A new lord assumed the position by the death of the previous lord in a Far Eastern province. The new greedy lord hates concave polygons, because he believes they need much wasted area to be drawn on paper. He always wants to modify them to convex ones. His castle is currently surrounded by a wall forming a concave polygon, when seen from the above. Of course he hates it. He believes more area could be obtained with a wall of a convex polygon. Thus he has ordered his vassals to have new walls built so they form a convex polygon. Unfortunately, there is a limit in the budget. So it might be infeasible to have the new walls built completely. The vassals has found out that only up to _r_ meters of walls in total can be built within the budget. In addition, the new walls must be built in such a way they connect the polygonal vertices of the present castle wall. It is impossible to build both of intersecting walls.
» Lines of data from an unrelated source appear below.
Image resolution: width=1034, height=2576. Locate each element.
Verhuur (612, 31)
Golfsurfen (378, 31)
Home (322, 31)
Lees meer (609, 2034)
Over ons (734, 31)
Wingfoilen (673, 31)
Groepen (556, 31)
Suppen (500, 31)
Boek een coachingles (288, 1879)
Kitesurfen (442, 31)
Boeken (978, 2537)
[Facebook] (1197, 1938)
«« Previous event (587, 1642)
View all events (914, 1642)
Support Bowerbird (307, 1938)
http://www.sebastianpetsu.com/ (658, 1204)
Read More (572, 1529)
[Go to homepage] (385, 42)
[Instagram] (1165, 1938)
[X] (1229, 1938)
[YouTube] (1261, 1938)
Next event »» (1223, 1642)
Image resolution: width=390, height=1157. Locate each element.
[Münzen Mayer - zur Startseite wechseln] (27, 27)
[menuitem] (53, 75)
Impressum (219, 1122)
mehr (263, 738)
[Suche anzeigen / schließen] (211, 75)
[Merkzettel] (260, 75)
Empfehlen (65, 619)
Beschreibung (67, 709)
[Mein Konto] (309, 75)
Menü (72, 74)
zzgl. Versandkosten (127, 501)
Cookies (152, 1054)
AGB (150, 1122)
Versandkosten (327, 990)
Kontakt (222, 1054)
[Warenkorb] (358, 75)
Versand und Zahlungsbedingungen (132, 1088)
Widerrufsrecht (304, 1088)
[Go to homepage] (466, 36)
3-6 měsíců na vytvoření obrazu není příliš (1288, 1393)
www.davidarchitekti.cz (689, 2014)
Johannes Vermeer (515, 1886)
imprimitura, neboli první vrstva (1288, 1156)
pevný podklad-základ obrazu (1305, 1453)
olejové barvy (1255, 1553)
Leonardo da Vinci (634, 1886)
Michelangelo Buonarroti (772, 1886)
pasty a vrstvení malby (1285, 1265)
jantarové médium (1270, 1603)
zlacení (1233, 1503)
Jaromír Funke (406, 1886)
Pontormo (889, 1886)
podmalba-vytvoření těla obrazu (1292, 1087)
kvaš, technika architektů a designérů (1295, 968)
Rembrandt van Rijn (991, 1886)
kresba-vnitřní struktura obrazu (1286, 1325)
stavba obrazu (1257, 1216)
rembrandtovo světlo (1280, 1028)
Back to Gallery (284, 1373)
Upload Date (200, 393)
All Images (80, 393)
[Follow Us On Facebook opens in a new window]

After long persuasion of the vassals, the new lord has reluctantly accepted that the new walls might not be built completely. However, the vassals still want to maximize the area enclosed with the present and new castle walls, so they can satisfy the lord as much as possible. Your job is to write a program to calculate, for a given integer _r_, the maximum possible area of the castle with the new walls.

Input Format

The input file contains several test cases. Each case begins with a line containing two positive integers _n_ and _r_. _n_ is the number of vertices of the concave polygon that describes the present castle wall, satisfying 5 ≤ _n_ ≤ 64. _r_ is the maximum total length of new castle walls feasible within the budget, satisfying 0 ≤ _r_ ≤ 400. The subsequent _n_ lines are the _x_- and _y_-coordinates of the _n_ vertices. The line segments (_x $ _{i} $_ , _y $ _{i} $_ )–(_x $ _{i+1} $_ , _y $ _{i+1} $_ ) (1 ≤ _i_ ≤ _n_ - 1) and (_x $ _{n} $_ , _y $ _{n} $_ )–(_x $ _{1} $_ , _y $ _{1} $_ ) form the present castle wall of the concave polygon. Those coordinates are given in meters and in the counterclockwise order of the vertices. All coordinate values are integers between 0 and 100, inclusive. You can assume that the concave polygon is simple, that is, the present castle wall never crosses or touches itself. The last test case is followed by a line containing two zeros.

Output Format

For each test case in the input, print the case number (beginning with 1) and the maximum possible area enclosed with the present and new castle walls. The area should be printed with exactly one fractional digit.